Arafat fully comprehends the international, diplomatic and legal consequences of his action. Wednesday, the Palestinian Authority’s secretary, Abdul Rahman, clearly declared all Palestinian accords with Israel null and void.
Throughout his 15-month Intifada, Arafat held back from burning his last bridges to Oslo. By and large, he kept the Palestinian Authority’s police force clear of Palestinian terrorist operations against Israel, aside from logistics support for terror squads.
His final leap into full-scale belligerence was not revealed in the reports of IDF preparations for extremely grave contingencies that have been issuing in the last 24 hours from high-ranking Israeli military officers. But, debkafile‘s military sources reveal, those officers were referring more to the new Palestinian police deployment than to the next threatened terror wave, for which the highest security alert is in force in all parts of Israel.
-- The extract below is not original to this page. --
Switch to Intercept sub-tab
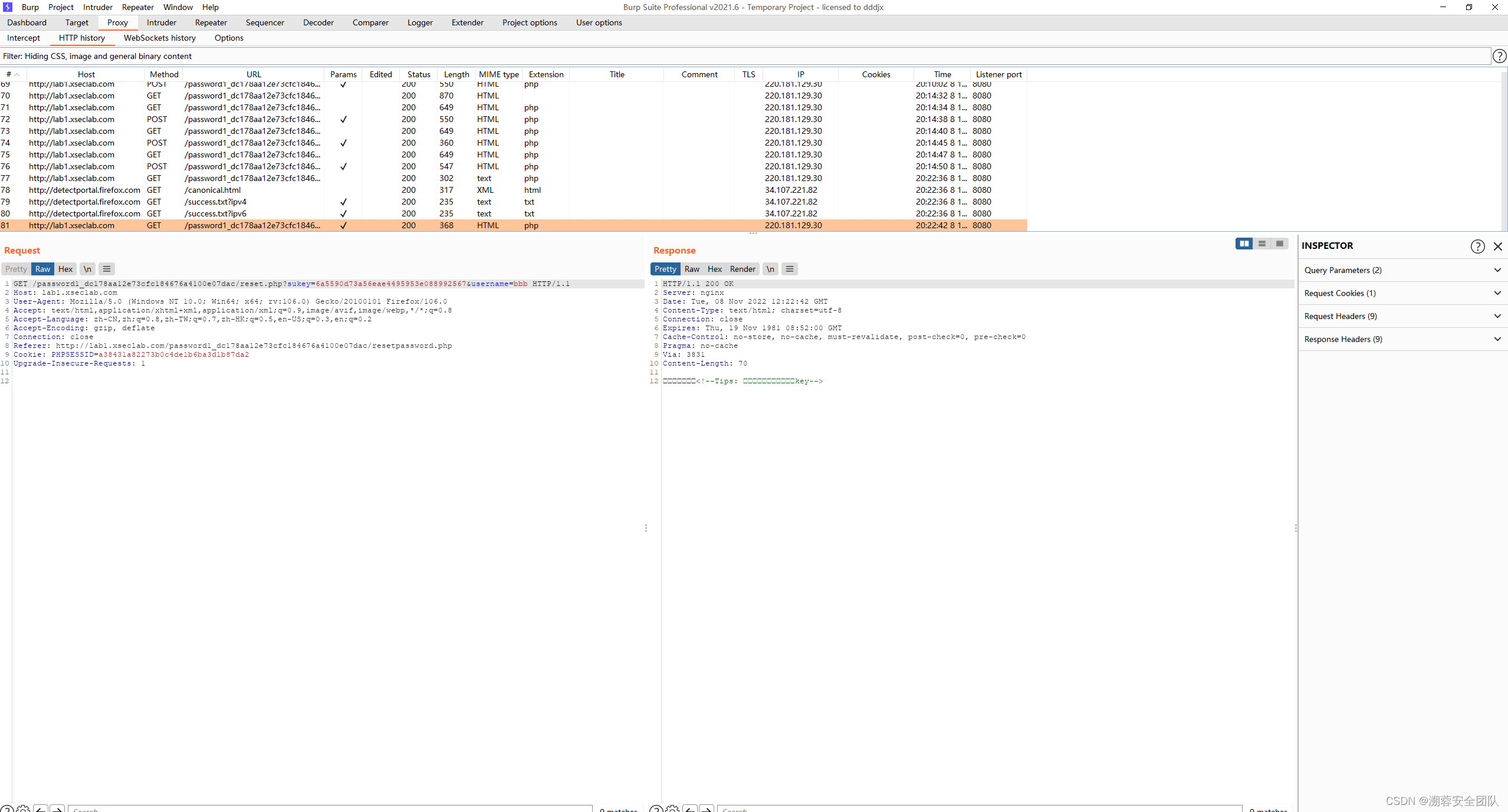This screenshot has height=812, width=1508. (x=24, y=38)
However, on Monday January 21, a top Palestinian police officer, Gen. Abdel-Razek al-Majaydeh, announced over Iranian television that “Palestinian forces” would henceforth be taking full and active part in the war against Israel.
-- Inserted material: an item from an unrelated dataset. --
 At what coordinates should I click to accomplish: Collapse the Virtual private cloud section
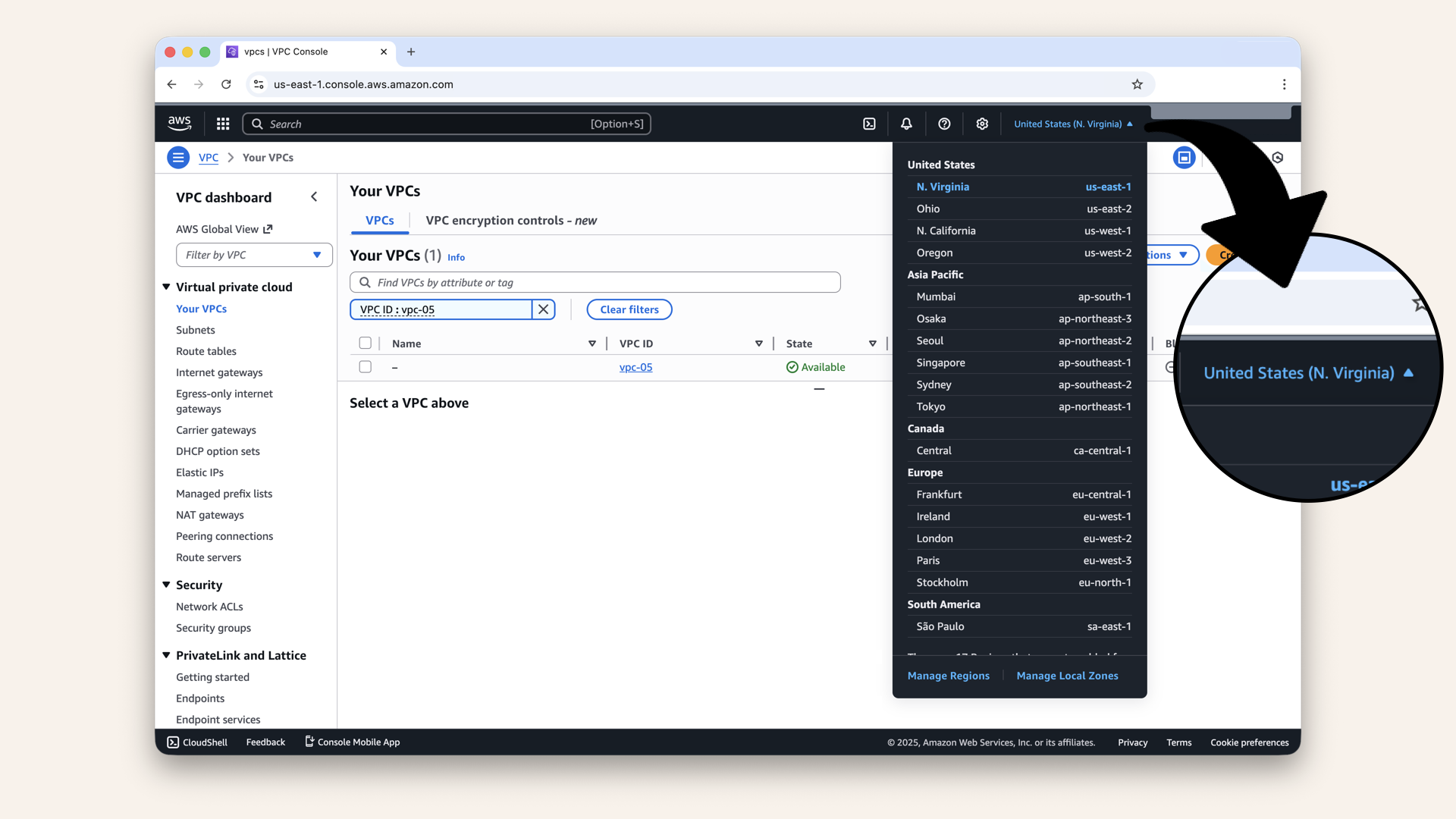tap(166, 287)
This announcement brought Miguel Moratinos, the European Union’s special Middle East envoy, rushing over to Ramallah, to demand an explanation from Arafat of the use to which European funds were being put. Those funds are extended to support a civilian police force – nothing more. He reminded the Palestinian leader that, when he declared his confrontation with Israel in September 2000, Europe froze the subsidy, pending receipt of Arafat’s guarantee that no Palestinian policemen would take part in hostilities against Israel. Payments were then renewed.
Foreseeing a second halt in the wake of his escalation, Arafat has been sending his emissaries round the Arab oil-producing states in the last two weeks, to solicit replacement funds. Saudi Arabia may be contemplating acceding to Arafat’s demands and taking the radical step of shouldering the cost of a military force waging war on Israel. Riyadh will be influenced in its decision by its growing rift with Washington.
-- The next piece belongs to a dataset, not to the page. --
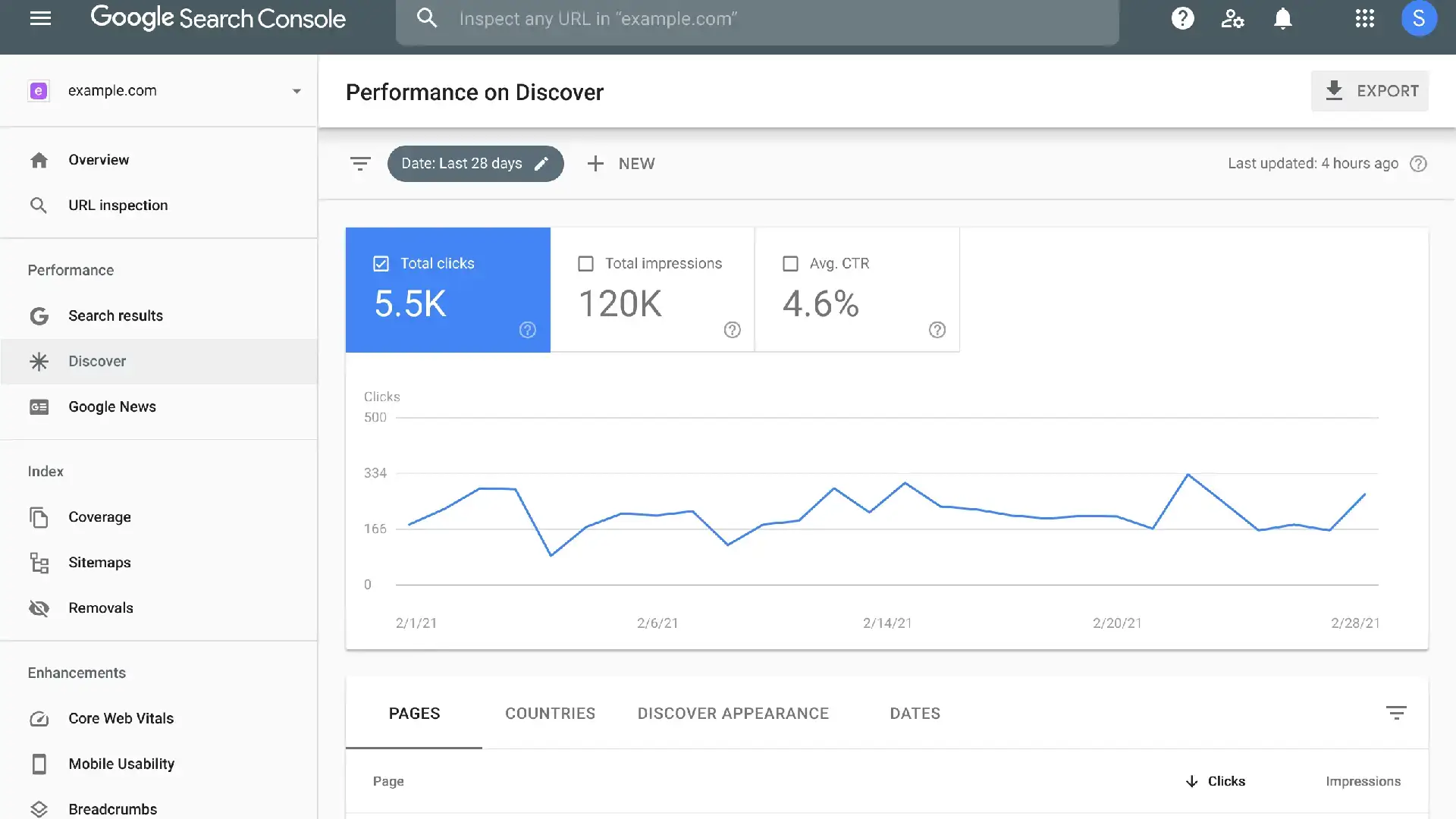Expand the example.com property dropdown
debkafile‘s military experts note that the Palestinian police force is not an irregular militia like the Tanzim or a terrorist gang like the Aqsa Brigades, but an organized regular corps with a command hierarchy, an operations arm, intelligence, an advanced communications network and considerable mobility. It is equipped with hundreds of vehicles, some armored, donated mainly by the United States, the UK, Germany, France and Italy, as well as being amply armed with automatic weapons, including heavy machine guns.
To enhance the force’s combat capabilities, debkafile‘s military sources have no doubt that Arafat will break open the heavy weapons caches he has hidden around the Gaza Strip and West Bank.
For the IDF, this means that, in addition to chasing and pre-empting terrorist squads, it must prepare to face medium-scale battles against a regular military force. Israelis have become inured to hearing about Israeli air force bombardments of empty Palestinian police centers and tank assaults to demolish Palestinian police facilities. Now they will start hearing about aerial bombings of Palestinian police convoys on their way to attack Israeli targets and Israeli tanks flattening Palestinian police positions.